Sequences alignment for target amplicons
To determine if the amplicons were matched to ORF 1ab and N sequences of SARS-CoV-2 sequence deposited in the GenBank, PCR products of the selected three kit targeting ORF 1ab and N genes were purified and sequenced. It demonstrated that for Kit-2 and Kit-7, the PCR products were quite consistent with amplicons amplified by the specific primers and probes for SARS-CoV-2 detection suggested by the Chinese Center for Disease Control and Prevention (CCDC). For Kit-1, both target fragments matched another region of the genomic sequence, without overlapping with those of other two kits. The amplification product targets for ORF 1ab were located at the 3’ end of ORF 1a and ORF 1ab, respectively (Figure 3A). Additionally, alignments of these amplicons with SARS-CoV-2 and SARS-CoV were complemented. The low divergence of sequences among primer binding domains (5’ and 3’ end of the amplification products) and the two virus (Figure 3B), suggested that these assays were difficult to discriminate the two types of coronavirus, as was the case in other reported qRT-PCR assays 9-10.
Standard curve and limit of quantification (LOQ) analysis
The Kit-1, Kit-2 and Kit-7 were further evaluated by standard curve generation based on quantification cycle (Cq) values of a new serial dilutions of the reference material.
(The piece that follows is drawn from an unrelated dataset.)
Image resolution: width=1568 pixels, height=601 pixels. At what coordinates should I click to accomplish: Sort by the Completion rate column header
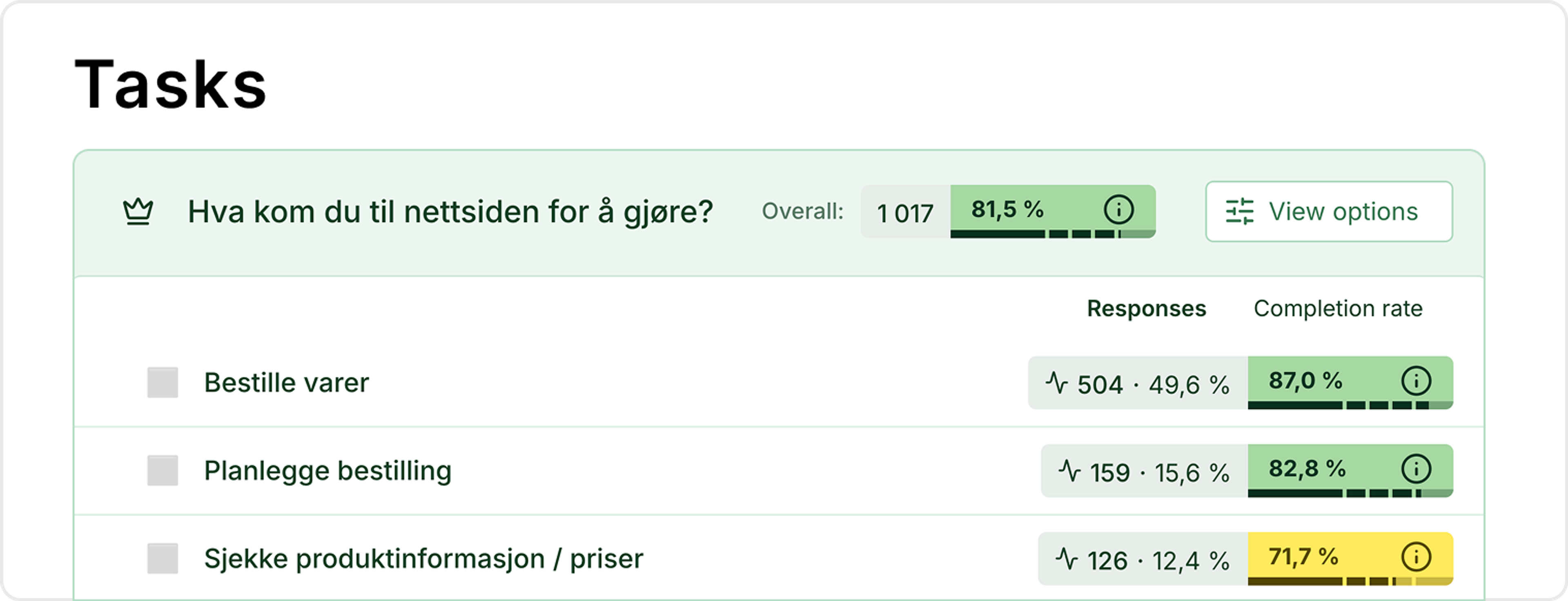(1338, 308)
From the standard curves, the amplification efficiencies (E) of both targets using the three kits were ranged from 90% to 105% (R2 > 0.98), revealing that all these reactions had been well optimized to balance both targets detection (Figure 4). The LOQ of the the three kits for ORF 1ab gene was 23, 23 and 61 copies per reaction, respectively. While for the N gene, it was 26,26 and 78 copies per reaction, respectively. Thus, compared with other two kits, the kit-7 displayed poor linearity range for quantifying the target genes, which was in concordance with the above preliminary test results for analytical sensitivity.
Limit of detection (LOD) analysis
The reference material of the SARS-CoV-2 genomic RNA was initially diluted into the concentrations around S4 (4.5 copies per reaction for ORF 1ab and 8.7 copies per reaction for N gene) for the Kit-1 and Kit-2, as well as those between S3 and S4 for the Kit-7, which were estimated to be nearly at the detection end point. Probit analysis revealed a LOD of 3.5 copies for the ORF 1ab gene, and 5.6 copies for the N gene at 95% probability using kit-1 (Figure 5A). For kit-2, the LOD at 95% hit rate was 4.6 copies for ORF 1ab and 6.4 copies for N gene (Figure 5B). These results were roughly in line with the theoretical LOD of qRT-PCR reaction (3 molecules per reaction) when only sampling noise would contribute to replicate variation at 95% confidence according to the Poisson distribution 20-22. The discrepancy was probably caused by other factors in the real reaction conditions. While the resulting LOD for the Kit-7 was much higher, which was 14.3 copies for ORF 1ab and 20.4 for N assays (Figure 5C). Furthermore, for Kit-1 and Kit-2, the LOD values for both targets at 95% probability were less than 10 copies/reaction, demonstrating a sensitivity similar to that of the digital PCR.